28 Increased intraocular VEGF contributes to the expression of intercellular adhesion molecule-1 (ICAM-1) in retinal endothelial cells, promoting the binding of ICAM-1–mediated leukocytes to the vasculature and leading to increased capillary occlusion.
29 Additionally, the restoration of normal retinal architecture, decreased apoptosis rates, activation of ischemia-damaged microglia, and normalization of peripheral cells contribute to halting the progression of vessel closure and improving perfusion.
19 Conversely, factors that may result in decreased retinal perfusion following anti-VEGF injections include reductions in retinal vessel diameters and flow velocities, which may be attributed to the inhibition of nitric oxide associated with VEGF suppression.

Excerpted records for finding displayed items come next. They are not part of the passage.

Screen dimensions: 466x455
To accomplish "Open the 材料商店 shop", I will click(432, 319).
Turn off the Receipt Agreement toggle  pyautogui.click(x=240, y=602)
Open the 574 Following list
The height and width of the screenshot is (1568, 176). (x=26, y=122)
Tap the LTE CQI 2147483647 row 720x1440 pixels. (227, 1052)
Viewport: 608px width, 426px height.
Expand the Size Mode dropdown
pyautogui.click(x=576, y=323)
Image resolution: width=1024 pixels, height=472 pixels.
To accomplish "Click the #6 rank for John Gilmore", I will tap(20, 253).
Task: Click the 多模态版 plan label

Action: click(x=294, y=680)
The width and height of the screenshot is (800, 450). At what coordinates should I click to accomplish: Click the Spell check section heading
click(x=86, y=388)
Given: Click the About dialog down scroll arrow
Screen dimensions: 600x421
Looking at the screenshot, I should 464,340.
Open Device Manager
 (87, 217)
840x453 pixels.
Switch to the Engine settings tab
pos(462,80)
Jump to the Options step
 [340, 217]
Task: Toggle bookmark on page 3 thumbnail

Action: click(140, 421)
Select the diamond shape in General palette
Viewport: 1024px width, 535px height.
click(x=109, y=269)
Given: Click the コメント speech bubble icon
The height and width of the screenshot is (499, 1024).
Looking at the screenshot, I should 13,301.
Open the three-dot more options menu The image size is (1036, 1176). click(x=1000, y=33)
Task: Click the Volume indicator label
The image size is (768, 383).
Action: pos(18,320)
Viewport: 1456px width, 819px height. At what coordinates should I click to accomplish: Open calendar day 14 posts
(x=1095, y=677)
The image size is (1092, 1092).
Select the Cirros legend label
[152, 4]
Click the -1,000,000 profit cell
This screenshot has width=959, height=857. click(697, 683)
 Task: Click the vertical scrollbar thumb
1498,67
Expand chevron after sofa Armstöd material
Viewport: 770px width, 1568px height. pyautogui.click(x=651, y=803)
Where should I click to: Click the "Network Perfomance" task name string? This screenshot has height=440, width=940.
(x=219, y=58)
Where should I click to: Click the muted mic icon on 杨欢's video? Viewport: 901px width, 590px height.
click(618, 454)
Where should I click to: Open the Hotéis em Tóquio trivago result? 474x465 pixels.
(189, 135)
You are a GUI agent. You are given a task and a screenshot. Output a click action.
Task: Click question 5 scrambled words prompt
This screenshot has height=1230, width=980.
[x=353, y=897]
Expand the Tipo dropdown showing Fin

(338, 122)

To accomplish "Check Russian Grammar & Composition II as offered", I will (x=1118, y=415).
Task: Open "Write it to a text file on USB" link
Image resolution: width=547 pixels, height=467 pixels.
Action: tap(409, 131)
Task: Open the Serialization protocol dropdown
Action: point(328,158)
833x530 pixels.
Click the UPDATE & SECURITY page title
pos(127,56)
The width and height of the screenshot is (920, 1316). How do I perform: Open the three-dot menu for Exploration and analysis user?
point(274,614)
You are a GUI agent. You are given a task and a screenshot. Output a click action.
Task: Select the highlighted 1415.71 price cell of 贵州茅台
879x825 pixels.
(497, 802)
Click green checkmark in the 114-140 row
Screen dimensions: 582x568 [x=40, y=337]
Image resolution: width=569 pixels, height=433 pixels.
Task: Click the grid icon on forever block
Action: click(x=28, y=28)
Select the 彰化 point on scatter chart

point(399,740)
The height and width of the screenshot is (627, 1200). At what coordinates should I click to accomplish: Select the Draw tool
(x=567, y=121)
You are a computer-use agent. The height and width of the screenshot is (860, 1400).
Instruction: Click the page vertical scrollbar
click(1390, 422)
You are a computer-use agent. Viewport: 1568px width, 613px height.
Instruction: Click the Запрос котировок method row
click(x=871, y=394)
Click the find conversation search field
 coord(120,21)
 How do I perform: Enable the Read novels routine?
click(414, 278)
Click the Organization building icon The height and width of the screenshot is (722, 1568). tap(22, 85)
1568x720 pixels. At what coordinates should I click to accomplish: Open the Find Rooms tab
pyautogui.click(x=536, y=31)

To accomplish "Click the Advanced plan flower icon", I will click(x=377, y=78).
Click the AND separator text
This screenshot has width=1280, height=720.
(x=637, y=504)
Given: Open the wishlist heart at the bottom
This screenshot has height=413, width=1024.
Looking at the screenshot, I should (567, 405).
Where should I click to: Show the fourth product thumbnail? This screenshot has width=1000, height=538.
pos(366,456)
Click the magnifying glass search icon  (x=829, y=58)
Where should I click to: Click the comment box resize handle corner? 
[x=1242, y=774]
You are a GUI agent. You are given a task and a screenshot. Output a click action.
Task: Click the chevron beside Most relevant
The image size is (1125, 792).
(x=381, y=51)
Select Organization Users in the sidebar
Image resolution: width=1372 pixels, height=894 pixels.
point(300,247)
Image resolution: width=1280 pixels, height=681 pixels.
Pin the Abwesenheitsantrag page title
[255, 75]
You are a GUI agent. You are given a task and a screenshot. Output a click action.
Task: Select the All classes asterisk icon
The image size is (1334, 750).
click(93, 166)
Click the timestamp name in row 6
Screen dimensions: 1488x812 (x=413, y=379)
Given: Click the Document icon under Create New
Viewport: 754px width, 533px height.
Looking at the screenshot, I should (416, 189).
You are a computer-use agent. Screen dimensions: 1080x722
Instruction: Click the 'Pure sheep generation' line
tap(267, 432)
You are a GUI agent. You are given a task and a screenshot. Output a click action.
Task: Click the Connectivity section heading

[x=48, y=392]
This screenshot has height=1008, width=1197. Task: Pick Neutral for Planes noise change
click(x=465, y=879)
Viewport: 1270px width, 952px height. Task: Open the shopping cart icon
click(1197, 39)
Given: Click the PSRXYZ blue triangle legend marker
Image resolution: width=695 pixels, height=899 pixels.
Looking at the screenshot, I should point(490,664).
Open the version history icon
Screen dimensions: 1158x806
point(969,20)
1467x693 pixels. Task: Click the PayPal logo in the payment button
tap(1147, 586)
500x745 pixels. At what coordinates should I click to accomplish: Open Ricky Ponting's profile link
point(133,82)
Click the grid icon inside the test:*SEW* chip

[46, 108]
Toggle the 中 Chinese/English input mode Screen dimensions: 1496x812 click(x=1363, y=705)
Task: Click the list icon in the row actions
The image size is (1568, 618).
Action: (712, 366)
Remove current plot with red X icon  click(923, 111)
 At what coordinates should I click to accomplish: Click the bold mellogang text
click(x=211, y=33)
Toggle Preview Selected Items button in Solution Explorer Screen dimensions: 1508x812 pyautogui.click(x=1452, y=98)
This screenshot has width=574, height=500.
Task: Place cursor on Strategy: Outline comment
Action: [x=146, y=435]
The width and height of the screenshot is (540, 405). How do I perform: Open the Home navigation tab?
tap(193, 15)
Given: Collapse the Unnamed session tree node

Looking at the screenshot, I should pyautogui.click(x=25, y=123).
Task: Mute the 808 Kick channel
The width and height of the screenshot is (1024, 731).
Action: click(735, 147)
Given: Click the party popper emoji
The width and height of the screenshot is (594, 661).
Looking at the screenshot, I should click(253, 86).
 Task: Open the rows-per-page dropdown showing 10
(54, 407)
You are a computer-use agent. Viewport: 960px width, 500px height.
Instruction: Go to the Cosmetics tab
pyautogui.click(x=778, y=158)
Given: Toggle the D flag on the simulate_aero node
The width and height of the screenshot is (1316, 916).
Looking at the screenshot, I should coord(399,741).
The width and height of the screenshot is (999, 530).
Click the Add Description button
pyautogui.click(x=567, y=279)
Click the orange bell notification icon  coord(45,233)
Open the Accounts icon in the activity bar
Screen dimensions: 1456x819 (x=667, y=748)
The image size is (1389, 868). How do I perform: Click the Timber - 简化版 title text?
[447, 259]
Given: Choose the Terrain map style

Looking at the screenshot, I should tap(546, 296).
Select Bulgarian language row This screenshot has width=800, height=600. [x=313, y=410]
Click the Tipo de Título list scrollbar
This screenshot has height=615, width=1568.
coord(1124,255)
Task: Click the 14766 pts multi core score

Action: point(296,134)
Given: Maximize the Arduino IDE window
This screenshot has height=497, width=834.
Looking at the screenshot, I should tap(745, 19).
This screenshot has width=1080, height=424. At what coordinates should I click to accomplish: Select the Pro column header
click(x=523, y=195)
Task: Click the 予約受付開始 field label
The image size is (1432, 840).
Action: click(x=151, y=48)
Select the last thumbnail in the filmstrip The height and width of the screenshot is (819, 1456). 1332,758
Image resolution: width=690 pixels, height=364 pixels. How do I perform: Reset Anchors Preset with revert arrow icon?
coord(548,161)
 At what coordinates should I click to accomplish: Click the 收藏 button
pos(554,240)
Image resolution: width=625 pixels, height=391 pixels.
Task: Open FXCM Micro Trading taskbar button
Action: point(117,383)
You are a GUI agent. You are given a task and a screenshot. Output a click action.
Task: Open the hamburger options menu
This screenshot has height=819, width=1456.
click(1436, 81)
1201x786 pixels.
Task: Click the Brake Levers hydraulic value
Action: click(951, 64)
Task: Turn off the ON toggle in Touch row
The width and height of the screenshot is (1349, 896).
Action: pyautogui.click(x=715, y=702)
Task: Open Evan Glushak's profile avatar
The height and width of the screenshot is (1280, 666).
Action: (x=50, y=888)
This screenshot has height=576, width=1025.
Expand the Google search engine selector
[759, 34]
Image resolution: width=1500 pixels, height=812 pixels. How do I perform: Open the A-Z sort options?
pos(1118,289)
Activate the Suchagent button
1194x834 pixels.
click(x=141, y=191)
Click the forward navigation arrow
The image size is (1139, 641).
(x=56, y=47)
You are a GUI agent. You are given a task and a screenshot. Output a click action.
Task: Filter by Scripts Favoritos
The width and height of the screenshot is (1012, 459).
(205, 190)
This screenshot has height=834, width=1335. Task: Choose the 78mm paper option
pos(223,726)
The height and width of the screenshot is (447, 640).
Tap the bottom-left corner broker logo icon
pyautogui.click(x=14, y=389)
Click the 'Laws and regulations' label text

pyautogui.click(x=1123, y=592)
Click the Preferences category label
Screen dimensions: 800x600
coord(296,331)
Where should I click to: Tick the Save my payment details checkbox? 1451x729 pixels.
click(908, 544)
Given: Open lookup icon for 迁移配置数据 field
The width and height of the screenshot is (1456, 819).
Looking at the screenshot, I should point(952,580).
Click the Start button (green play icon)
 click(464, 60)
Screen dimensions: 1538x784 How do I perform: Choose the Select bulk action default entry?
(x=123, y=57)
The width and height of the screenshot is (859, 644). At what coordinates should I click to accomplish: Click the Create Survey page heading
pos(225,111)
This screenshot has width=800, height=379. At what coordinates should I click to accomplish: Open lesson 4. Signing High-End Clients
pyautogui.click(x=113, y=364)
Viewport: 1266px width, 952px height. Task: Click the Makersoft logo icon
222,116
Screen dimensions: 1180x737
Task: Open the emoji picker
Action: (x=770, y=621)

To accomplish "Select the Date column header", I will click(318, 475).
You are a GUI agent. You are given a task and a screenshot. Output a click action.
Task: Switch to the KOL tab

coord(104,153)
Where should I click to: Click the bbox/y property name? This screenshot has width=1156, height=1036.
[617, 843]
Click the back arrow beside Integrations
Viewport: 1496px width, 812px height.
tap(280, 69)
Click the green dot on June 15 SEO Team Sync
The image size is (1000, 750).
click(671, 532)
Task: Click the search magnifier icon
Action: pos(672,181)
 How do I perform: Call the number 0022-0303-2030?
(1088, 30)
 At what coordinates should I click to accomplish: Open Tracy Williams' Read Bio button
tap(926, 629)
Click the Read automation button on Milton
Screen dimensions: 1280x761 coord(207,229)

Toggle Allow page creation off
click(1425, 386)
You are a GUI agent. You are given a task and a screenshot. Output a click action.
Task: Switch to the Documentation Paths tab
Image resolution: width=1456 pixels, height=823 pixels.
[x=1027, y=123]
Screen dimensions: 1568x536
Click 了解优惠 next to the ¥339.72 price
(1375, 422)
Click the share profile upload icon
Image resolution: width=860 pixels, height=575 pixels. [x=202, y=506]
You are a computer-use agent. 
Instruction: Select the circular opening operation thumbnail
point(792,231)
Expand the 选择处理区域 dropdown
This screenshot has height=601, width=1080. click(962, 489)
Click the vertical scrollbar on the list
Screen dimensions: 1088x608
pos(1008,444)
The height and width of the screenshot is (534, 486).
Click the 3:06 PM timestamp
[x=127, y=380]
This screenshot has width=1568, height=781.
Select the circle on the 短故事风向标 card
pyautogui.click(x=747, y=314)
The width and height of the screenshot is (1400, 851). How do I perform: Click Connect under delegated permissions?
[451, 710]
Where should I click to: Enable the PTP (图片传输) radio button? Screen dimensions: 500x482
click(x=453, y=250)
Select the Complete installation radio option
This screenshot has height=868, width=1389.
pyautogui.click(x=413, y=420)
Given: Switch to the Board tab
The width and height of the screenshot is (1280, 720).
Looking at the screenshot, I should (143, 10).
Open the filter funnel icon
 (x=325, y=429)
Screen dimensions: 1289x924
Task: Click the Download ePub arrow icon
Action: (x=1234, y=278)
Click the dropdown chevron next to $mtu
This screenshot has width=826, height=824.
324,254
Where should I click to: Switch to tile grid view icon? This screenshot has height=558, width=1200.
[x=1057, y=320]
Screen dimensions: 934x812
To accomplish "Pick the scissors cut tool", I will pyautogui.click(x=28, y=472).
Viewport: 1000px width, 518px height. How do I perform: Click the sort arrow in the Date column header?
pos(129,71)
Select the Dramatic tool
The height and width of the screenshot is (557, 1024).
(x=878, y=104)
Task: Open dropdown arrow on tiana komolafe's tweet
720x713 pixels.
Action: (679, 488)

30,31 Moreover, the loss of pericytes, which provide a protective sheath around mature retinal capillaries, renders them less reliant on VEGF for survival. Additionally, this loss may contribute to a reduction in capillary density following VEGF inhibition in individuals with diabetes.
32 Pericyte loss occurs in the early stages of DR, rendering capillary endothelial cells susceptible to VEGF inhibition, leading to the demise of endothelial cells and subsequently, capillary loss.
33 In the context of individual patients, some retinal areas may demonstrate improved perfusion while others worsen, as observed on OCTA following anti-VEGF injections. This finding suggests that different outcomes depend on the competing factors that are predominant after the administration of anti-VEGF injections. In this study, 8.8% of the patients with macular ischemia displayed reperfusion in the NPA, 23.5% exhibited aggravated macular ischemia, and 67.6% demonstrated no significant changes after 3 monthly anti-VEGF loading injections. The results of this study also suggest that retinal capillary reperfusion occurs before irreversible ischemic retinal damage. In cases where reperfusion does not occur, the ischemic areas are either irreversibly damaged or require frequent anti-VEGF injections. This is supported by the finding that patients who presented with aggravation of NPAs after anti-VEGF injections required additional treatments over a 2-year period after the loading series.